ABI February 2020: A solid business performance heading into a period of economic upheaval

AIA WOB Feb 2020

February marked the sixth straight of month of revenue growth for architecture firms. The Architecture Billings Index (ABI) score of 53.4 for the month reflected the strongest growth in billings at firms over this six-month period, demonstrating a healthy start to the year through the first two months. Project inquiries and new design contracts also showed healthy gains, although both grew at a slower pace than in January. The score for project inquiries was 56.5, somewhat below the average of recent months. The new design contracts score was 52.0, again a solid figure, but suggesting slower growth in new project work coming into architecture firms as compared to recent months.

Regionally, billings scores at firms in the Northeast and West were essentially flat from their January readings. Even though firms in the Northeast recorded a very modest decline for the month, it was the strongest reading in over a year. Conversely, firms in the West also saw a very modest drop in billings, but this was the first hint of softness in this region in nine months. Firms in the Midwest and South were seeing uniformly healthy business conditions in February. Growth in billings at Midwestern firms was at its strongest level in over a year, while Southern firms reported their highest reading in several years.

+++

WHAT YOU SHOULD DO => Extend the February 2020 Architecture Billings Index report above, picking up after its last sentence.

PROVIDED DATA =>
+++

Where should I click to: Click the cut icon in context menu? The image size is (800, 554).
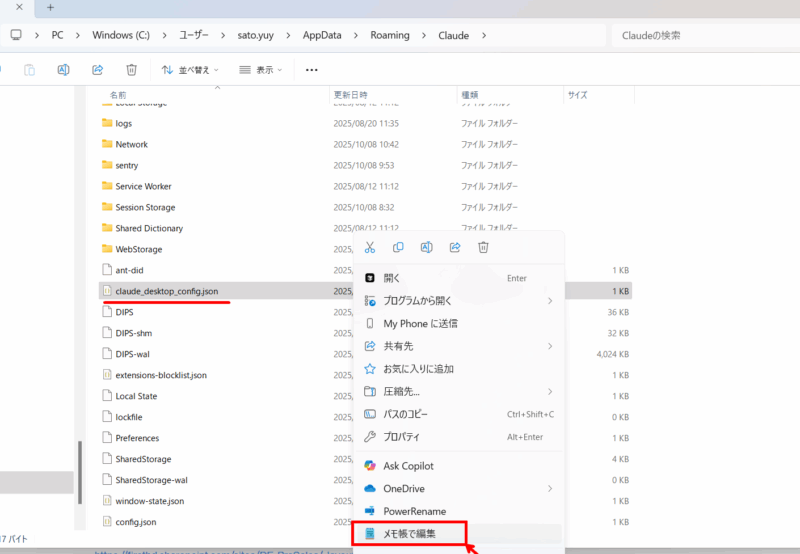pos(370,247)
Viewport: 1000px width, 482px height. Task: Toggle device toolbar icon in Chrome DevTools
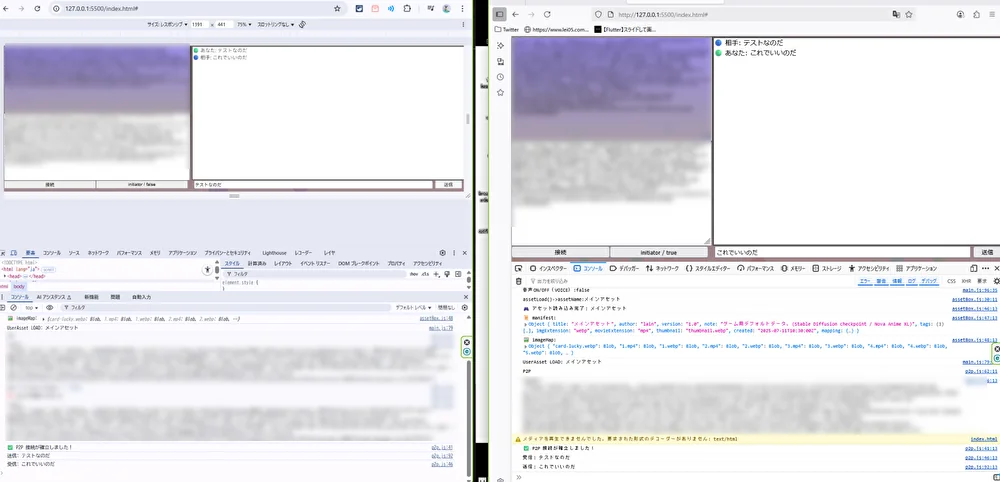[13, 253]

+++

OUTPUT OF THE TASK =>
By sector, firms of all specializations were seeing healthy conditions in February. Multifamily residential firms extended their string of growth to seven straight months with a billings score of 53.5. Institutional firms and commercial/industrial firms were doing almost as well, with billings scores for the month of 52.8 and 52.4 respectively. February was the third straight monthly gain for institutional firms, and the fifth straight month for those specializing in the commercial/industrial sector.  

Economy continues to look for stability

As public health concerns continue to grow, the economic outlook has been increasingly difficult to predict. The steep declines in equity (stock) markets reflect in part what many felt was a general overvaluation of equity prices, but also the fear that corporate profitability will suffer as more and more consumers pull back on their spending. With travel cutbacks, fewer people attending public events, and more people sheltering in place, a large segment of our economy is at risk of revenue declines. However, until there is better information on when the economy will return to more “normal” conditions, its very difficult to predict the extent of the economic fallout.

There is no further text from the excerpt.